[Extracted records]
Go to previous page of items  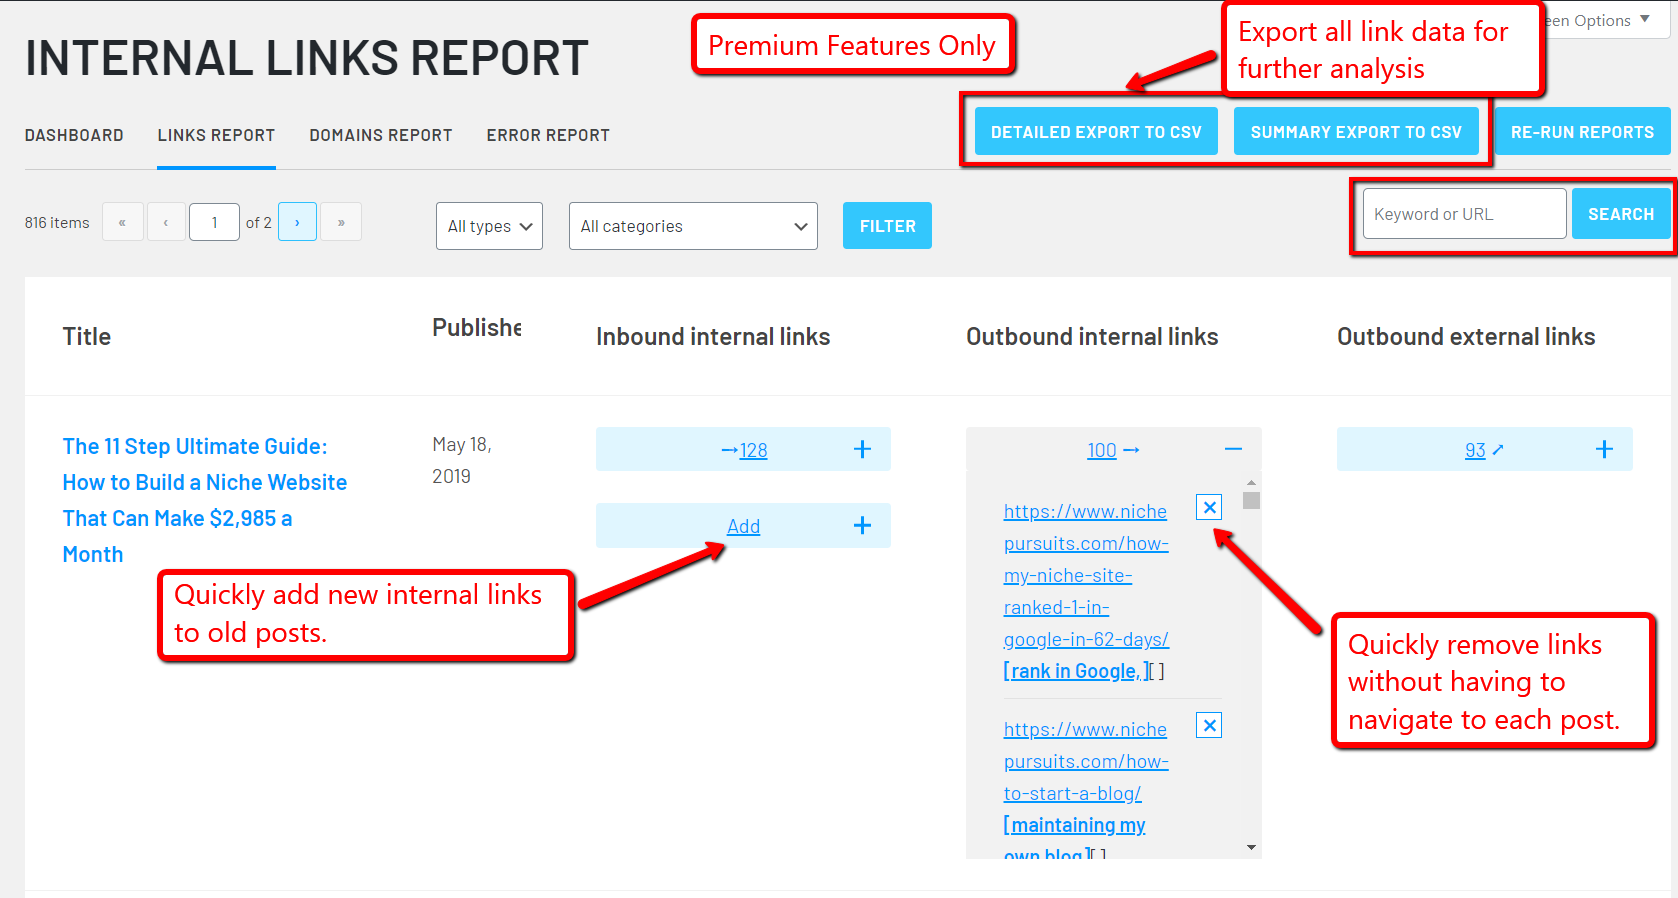click(x=166, y=222)
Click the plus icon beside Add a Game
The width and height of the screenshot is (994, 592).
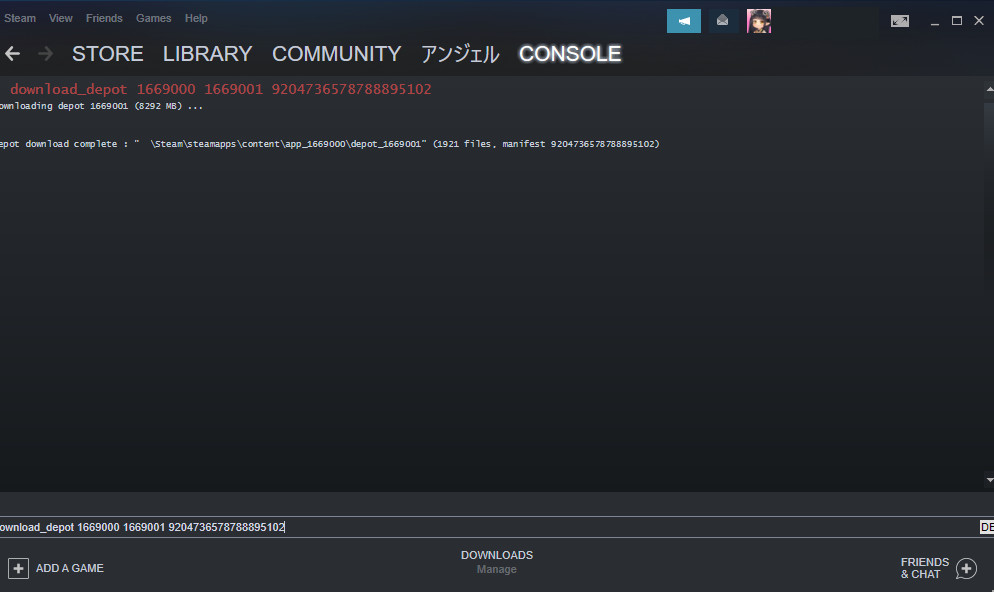point(18,569)
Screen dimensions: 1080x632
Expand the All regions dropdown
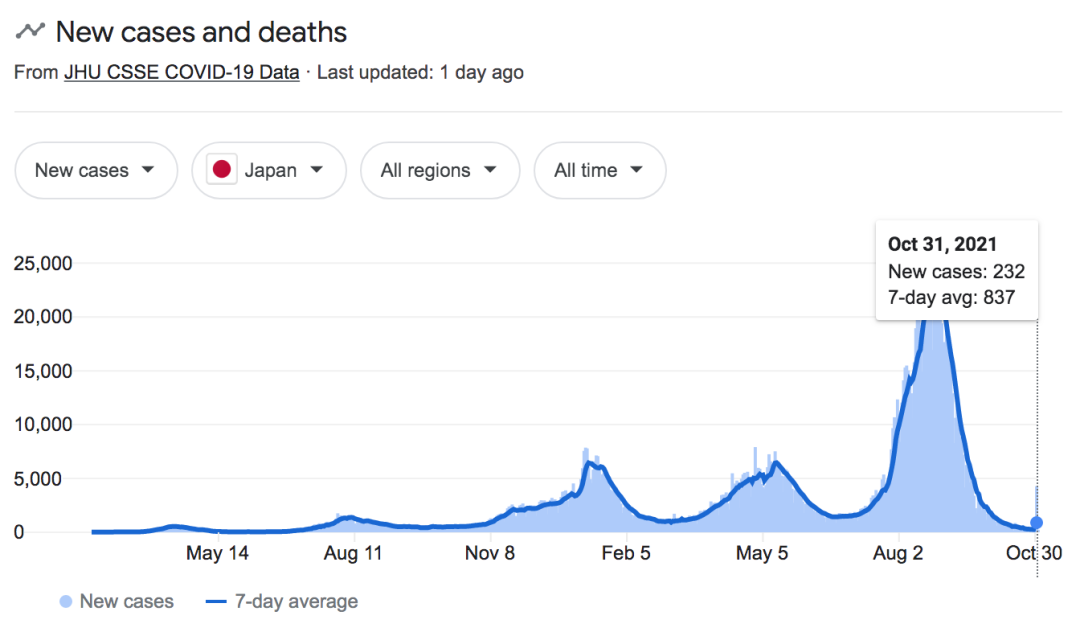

[Work item]
Nothing but the lines from the line containing "Click the plus icon beside Add a Game" to the end of the records above should be repeated, exactly and with every picture omitted.

[Exercise answer]
Click the plus icon beside Add a Game
The width and height of the screenshot is (994, 592).
point(18,569)
Screen dimensions: 1080x632
Expand the All regions dropdown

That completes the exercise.